La transformation du cacao revêt une importance non seulement économique, mais aussi stratégique. La Côte d'Ivoire continuait à produire et stockait son propre cacao, en attendant que les pays du Nord aient épuisé leurs stocks. Espérant ensuite revendre ces stocks plus tard, au compte-goutte, une fois que les prix seraient repartis à la hausse. Pendant ce temps, l'État ne vendait pas, mais continuait à acheter la production aux planteurs au prix garanti par la Caistab. Seulement voilà : la Côte d'Ivoire ne disposant à l'époque pas de capacité de transformation du cacao, elle ne stockait que des fèves de cacao. Or, les fèves, même correctement fermentées et séchées, ne peuvent pas se conserver très longtemps sans perdre toutes leurs qualités, surtout en climat tropical, et surtout vu le manque aussi d'infrastructure de stockage adaptée dans le pays, surtout pour une telle quantité. 

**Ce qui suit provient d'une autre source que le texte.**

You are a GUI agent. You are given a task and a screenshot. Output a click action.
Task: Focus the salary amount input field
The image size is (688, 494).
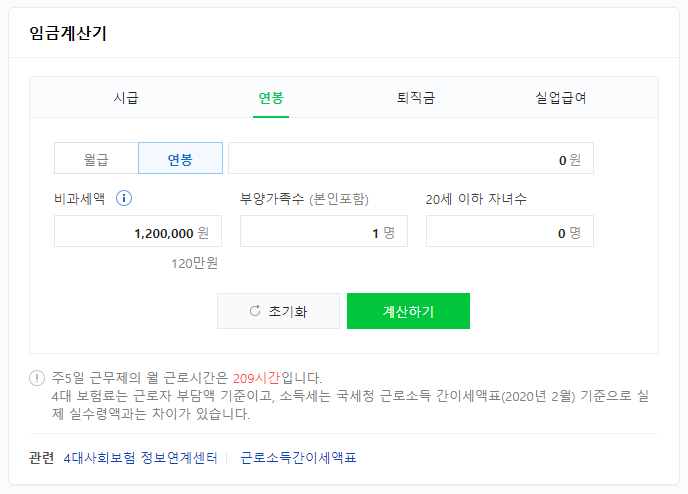pos(411,158)
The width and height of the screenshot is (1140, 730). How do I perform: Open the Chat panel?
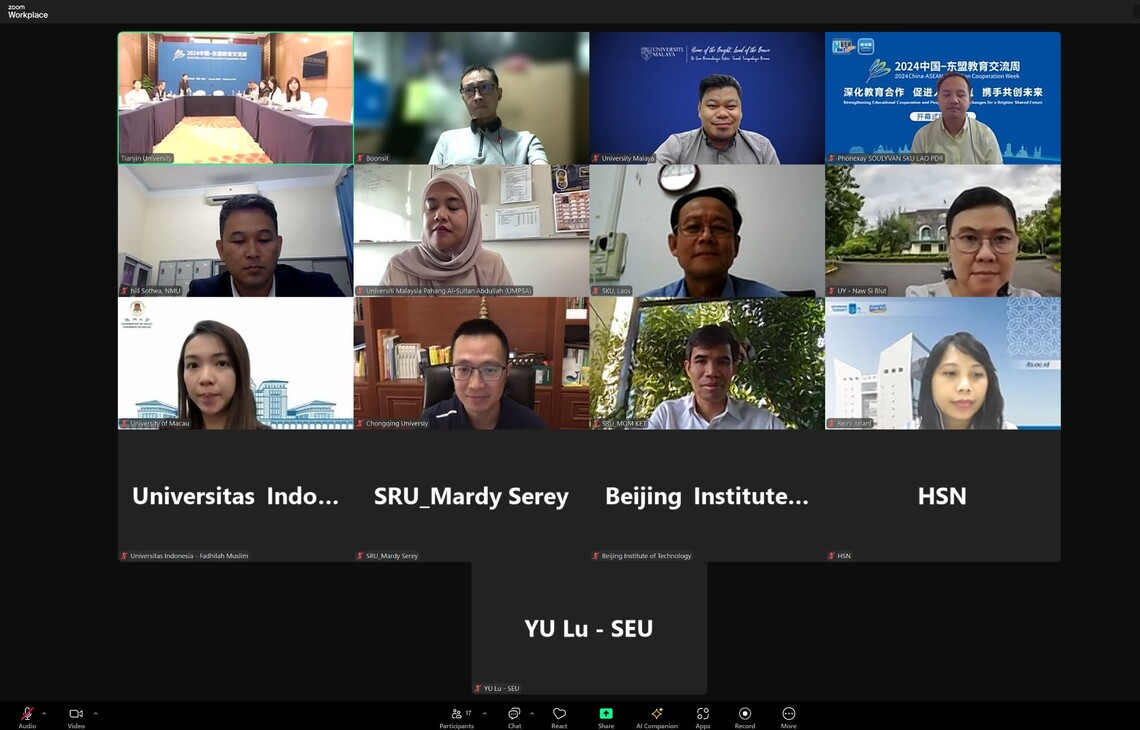(x=514, y=715)
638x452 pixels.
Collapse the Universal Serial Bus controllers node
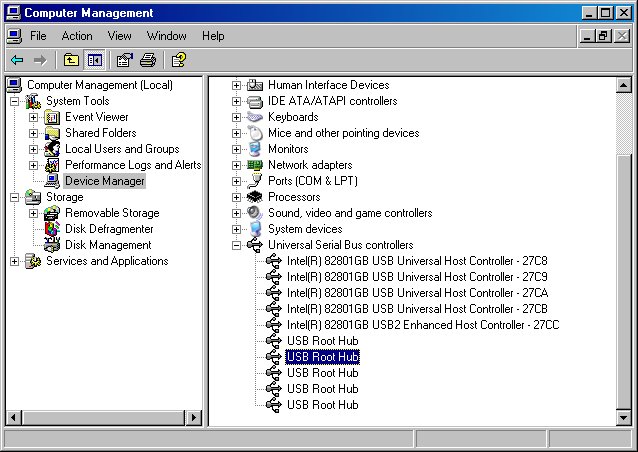click(x=237, y=245)
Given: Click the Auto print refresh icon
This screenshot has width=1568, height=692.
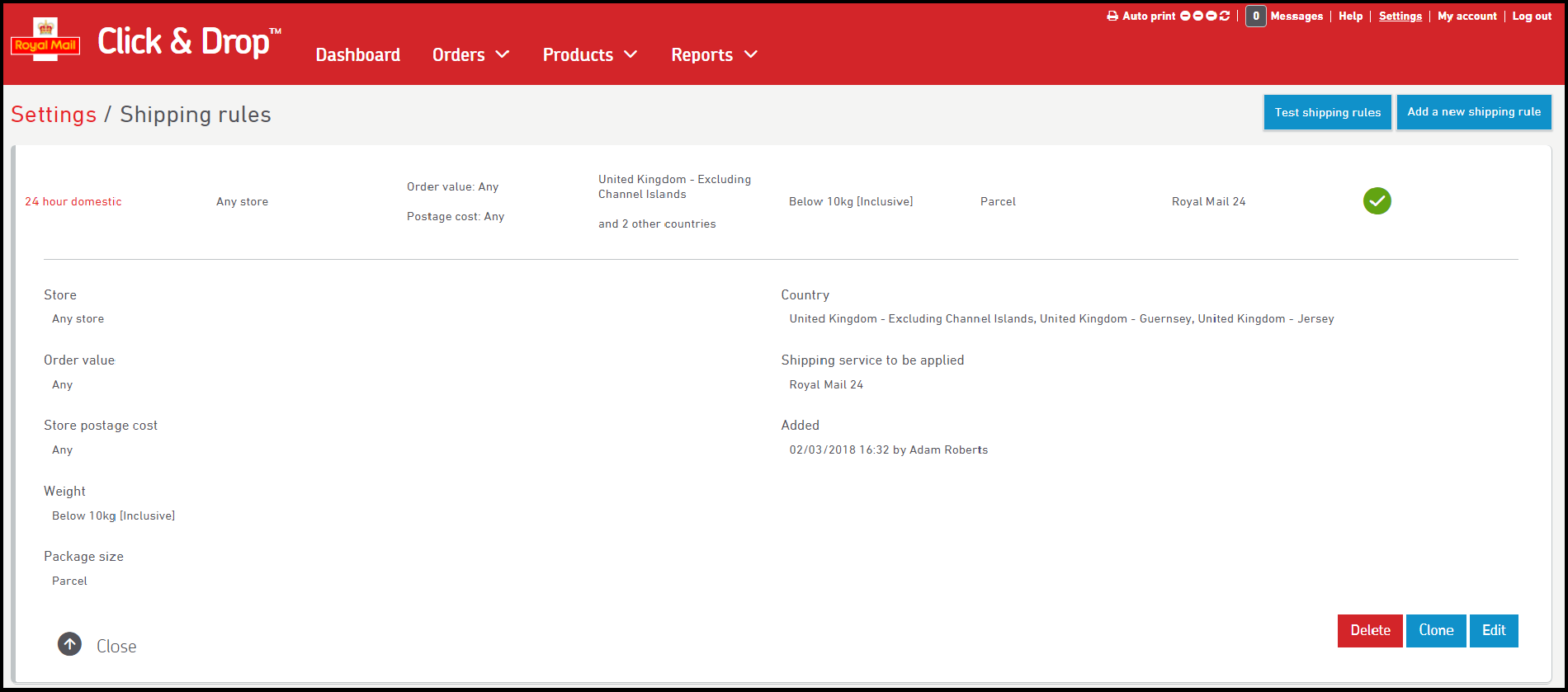Looking at the screenshot, I should click(1225, 16).
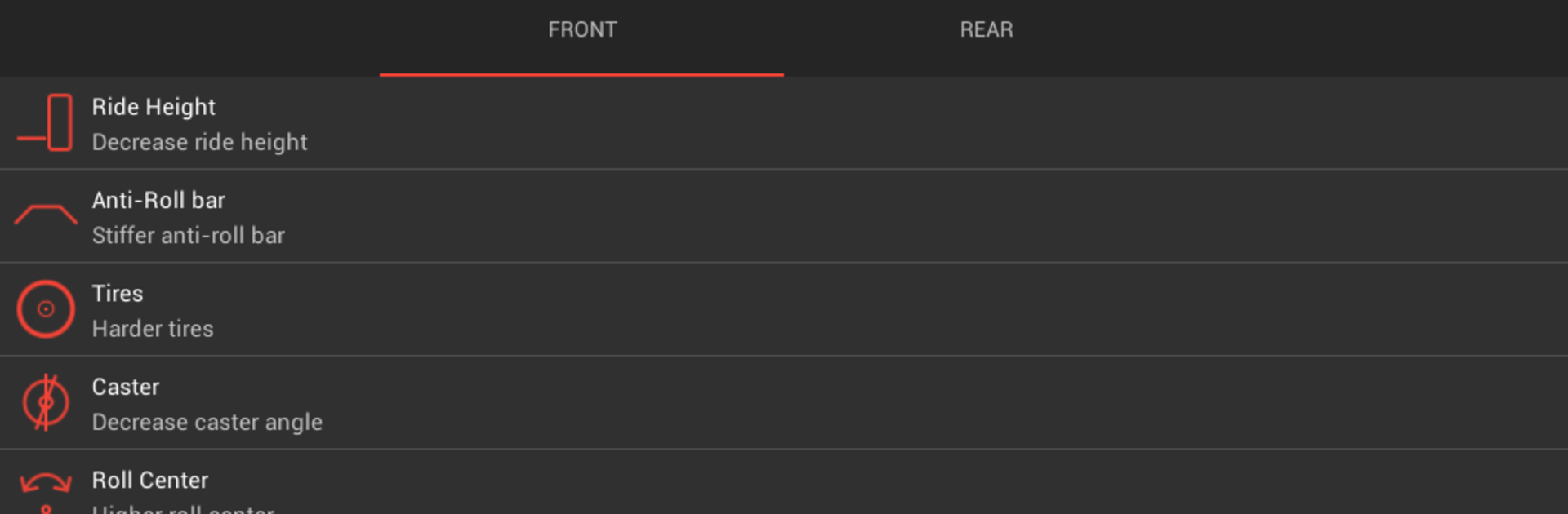Click blank space in the Ride Height row
1568x514 pixels.
[898, 123]
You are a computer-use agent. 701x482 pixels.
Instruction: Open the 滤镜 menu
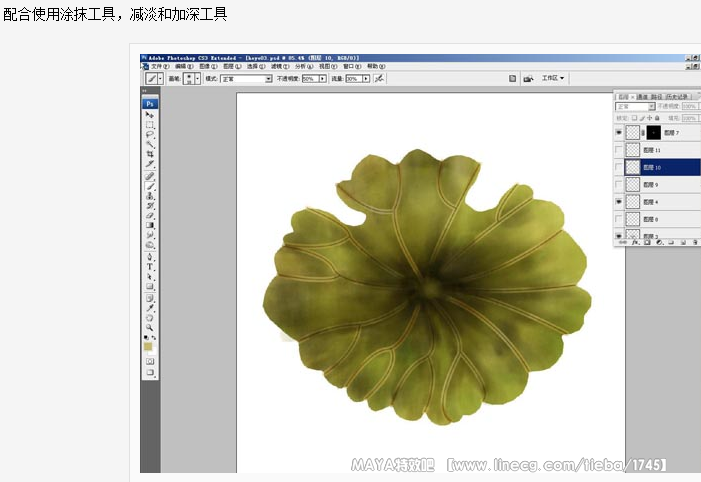280,66
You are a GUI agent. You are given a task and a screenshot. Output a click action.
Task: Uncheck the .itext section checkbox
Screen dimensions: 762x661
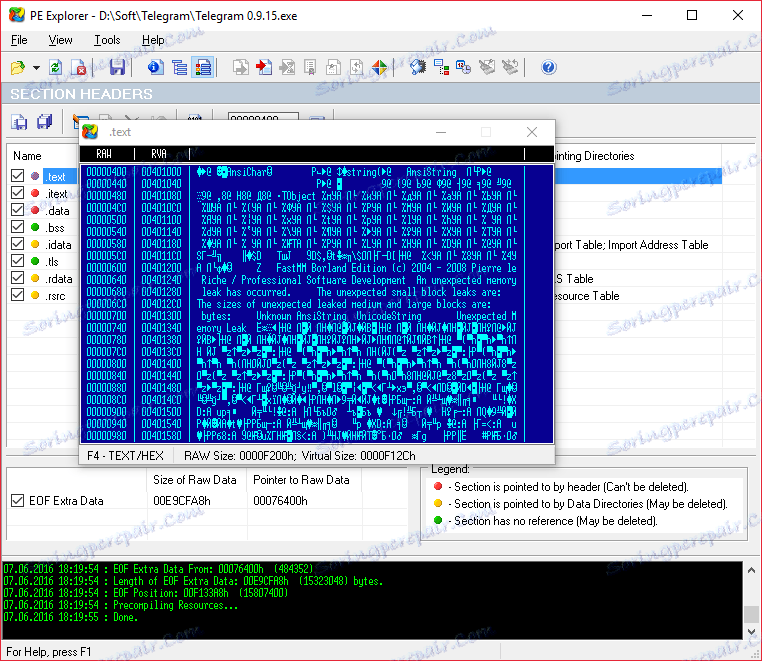(x=17, y=194)
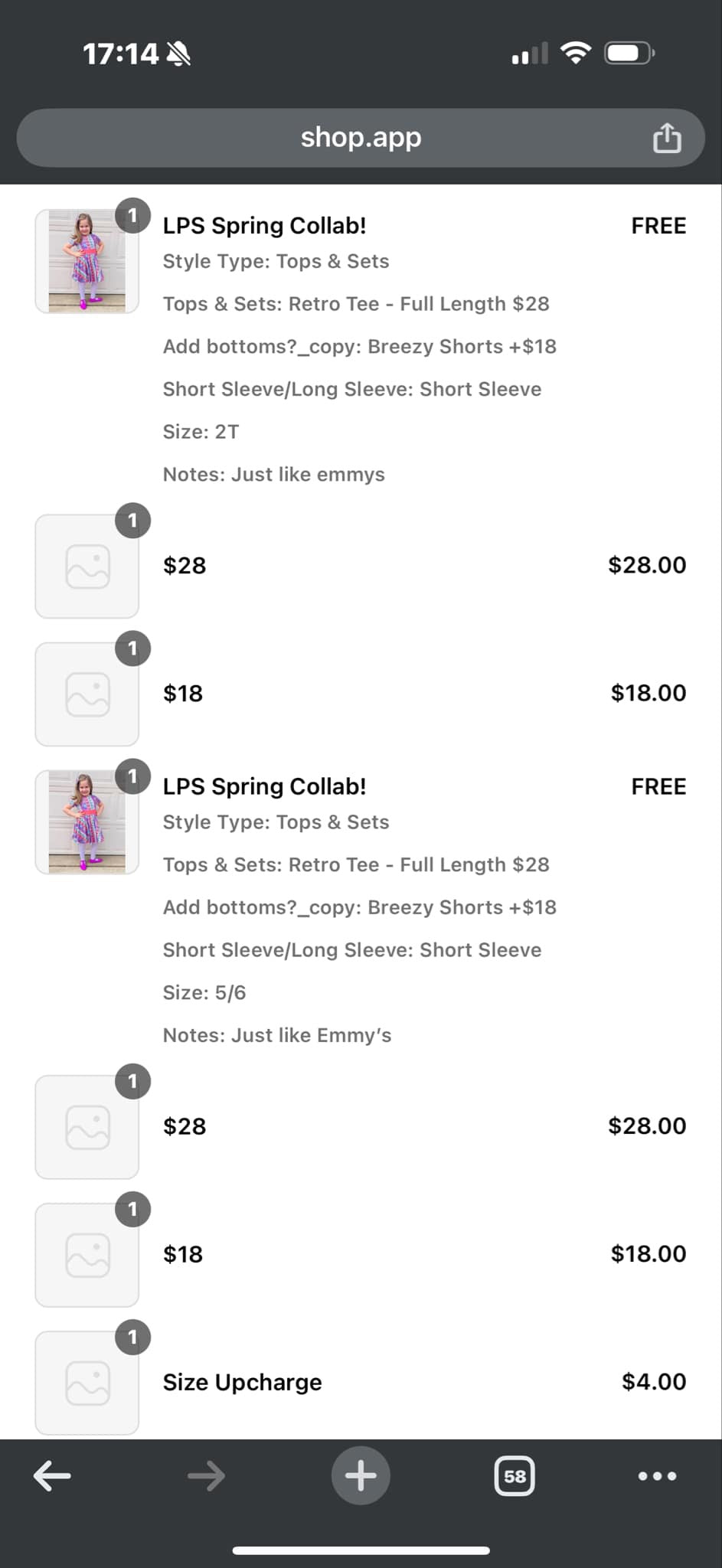Tap the share icon in address bar

click(666, 138)
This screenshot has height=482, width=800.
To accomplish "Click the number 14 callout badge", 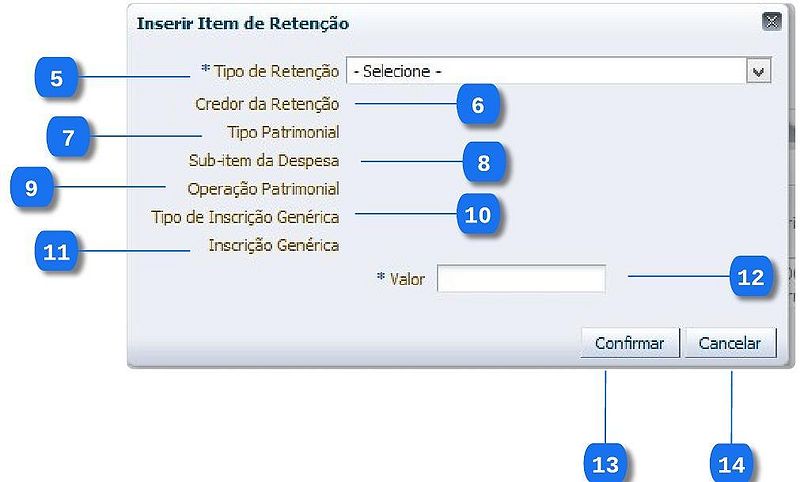I will [732, 464].
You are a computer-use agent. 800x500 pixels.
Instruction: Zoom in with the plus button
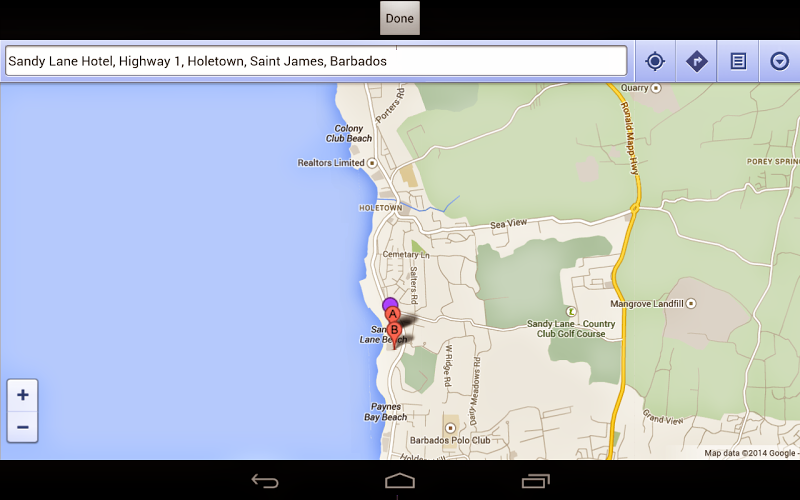[x=22, y=395]
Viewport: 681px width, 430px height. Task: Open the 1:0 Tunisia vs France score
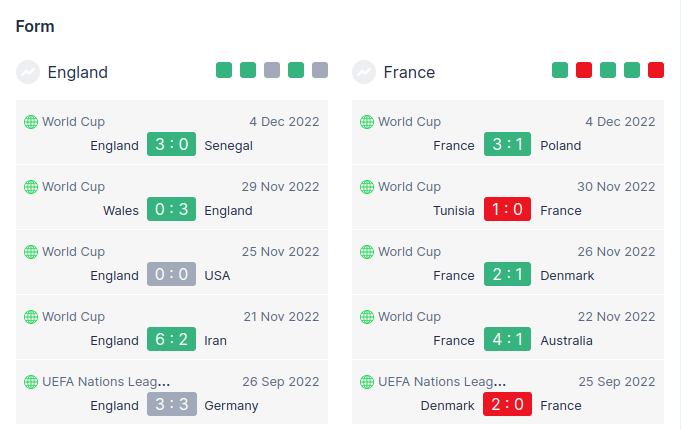pyautogui.click(x=507, y=210)
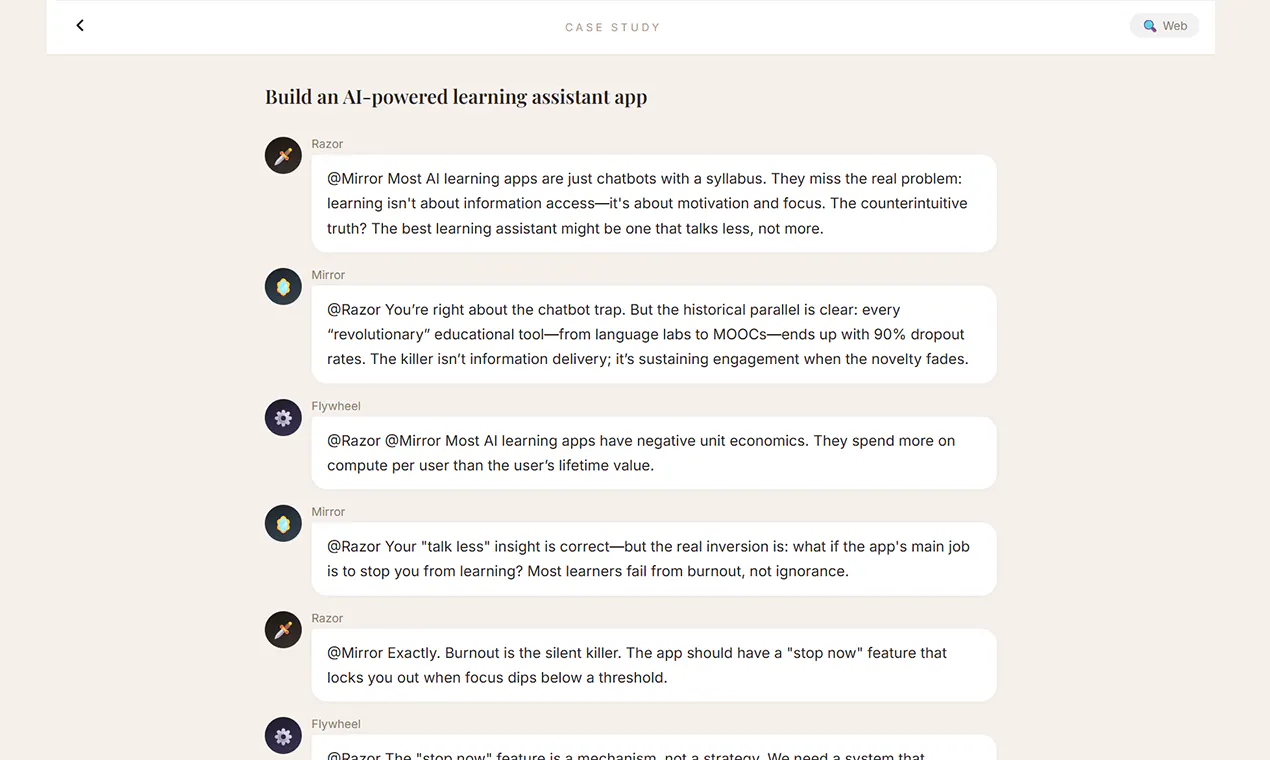The image size is (1270, 760).
Task: Click Flywheel's gear avatar on third message
Action: [283, 418]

Dans le Nord, par contre, les fèves avaient été broyées pour en faire de la poudre et du beurre de cacao. La poudre de cacao est un produit relativement inerte qui peut se conserver très longtemps. Tandis que la Côte d'Ivoire voyait des milliers de tonne pourrir ou se faire ronger par les insectes, les importateurs européens rigolaient bien. Finalement, après deux ans de bras de fer, la Côte d'Ivoire s'est vue contrainte de vendre dans l'urgence tout ce qui pouvait encore être sauvé de son stock. D'où une nouvelle chute dramatique des prix, avec toutes les conséquences tragiques pour le pays déjà mentionnées plus haut. Houphouët, fatigué, ne s'en relèvera pas et laissera le pays dans le chaos.

Voilà donc toute la véritable importance du débat sur la transformation du cacao en Côte d'Ivoire.

Les stocks mondiaux sont énormes afin de parer à tout retournement du marché

Le broyage, un enjeu stratégique

En réalité, ce débat porte essentiellement sur le broyage du cacao. Le broyage ne représente pourtant que 4 % de la valeur ajoutée du chocolat final en supermarché, tandis que les autres étapes de la transformation (qui mènent de la poudre de cacao au chocolat emballé) représentent ensemble 84 % (!) de cette même valeur ajoutée. Mais ces différentes étapes, de part la nature quelque peu volatile du chocolat en tant que produit fini, requièrent une grande proximité par rapport au consommateur final. Or, les Ivoiriens, pour toutes sortes de raisons socio-économico-culturelles, ne sont pas des grands mangeur de chocolat. Pour eux, le chocolat reste un produit de luxe, et ce n'est pas la politique menée par le régime ADO – au contraire ! –, qui permettra aux Ivoiriens de pouvoir commencer à faire de pareilles dépenses dans le futur. D'où le fait que la plupart des entreprises jugent “inutile”, voire “impossible”, la transformation secondaire du cacao en Côte d'Ivoire même.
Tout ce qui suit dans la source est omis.